Elles sont sept. Sept jeunes Iraniennes, habillées de couleurs vives sous leur longue tunique noire et leur foulard assorti. De 1995 à 1997, une fois par semaine, elles se rendent chez Azar Nasifi, leur professeure de lettres. Une femme épatante et courageuse, qui a démissionné de l'université de Téhéran pour ne plus avoir à se soumettre à la censure des "puritains de la culture".
Dans le secret de son salon, qui devient "un lieu de transgression", les sept jeunes filles tombent le voile. Elles étudient Flaubert, Fitzgerald, Nabokov, Jane Austen, auteurs interdits par les ayatollahs, mais aussi Les mille et une nuits, avec, pour inspiratrice, l'intelligente et imaginative Schéhérazade, leur "dame de la fiction".
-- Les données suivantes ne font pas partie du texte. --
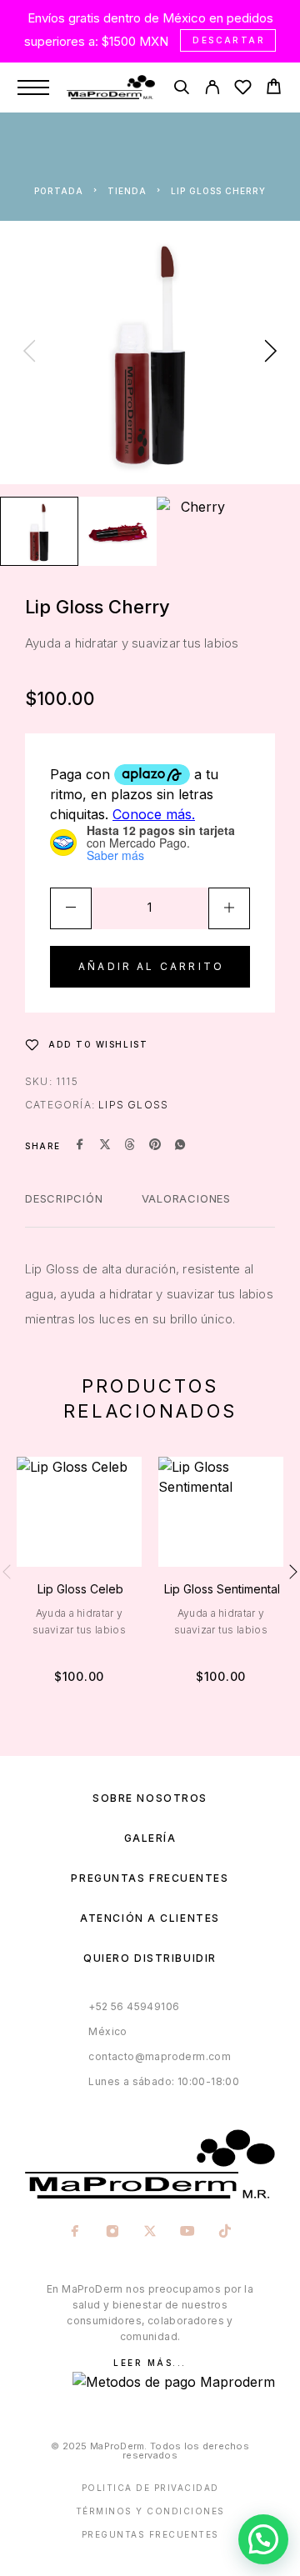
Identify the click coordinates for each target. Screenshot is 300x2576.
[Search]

Le pouvoir de la fiction et la force de l'imagination contre la tyrannie, Azar Nasifi y croit : elle explique à ses étudiantes que Nabokov, à ses étudiantes que Nabokov, à 19 ns, continuait d'écrire des poèmes pendant la révolution russe, refusant de se laisser distraire par le bruit des balles. "Il s'agira de découvrir, leur ai-je dit, si, soixante-dix ans plus tard, la foi désintéressée que nous avons en la littérature nous permettra de transformer la sombre réalité de cette nouvelle révolution d'une façon qui nous aidera à vivre."
Au fil des pages, on découvre le quotidien des Iraniennes privées de liberté par la république islamique : c'est une étudiante renvoyée chez elle parce qu'une surveillante a trouvé du blush dans son sac, telle autre qui doit laisser son frère conduire une voiture qu'elle a pourtant payée elle-même... Et le cours de littérature d'Azar Nafisi devient une métaphore de l'oppression dont ces jeunes femmes sont victimes : " La terrible vérité de l'histoire de Lolita, écrit-elle, n'est pas le viol d'une fille de douze ans par un vieux dégueulasse, mais la confiscation de la vie d'un individu par un autre."
Azar Nafisi est aussi une conteuse pleine de finesse et d'intelligence. Lire Lolita à Téhéran est plus qu'un témoignage ou un document : c'est le récit passionnant d'une formidable aventure humaine, périlleuse mais exaltante, qui se lit comme un roman.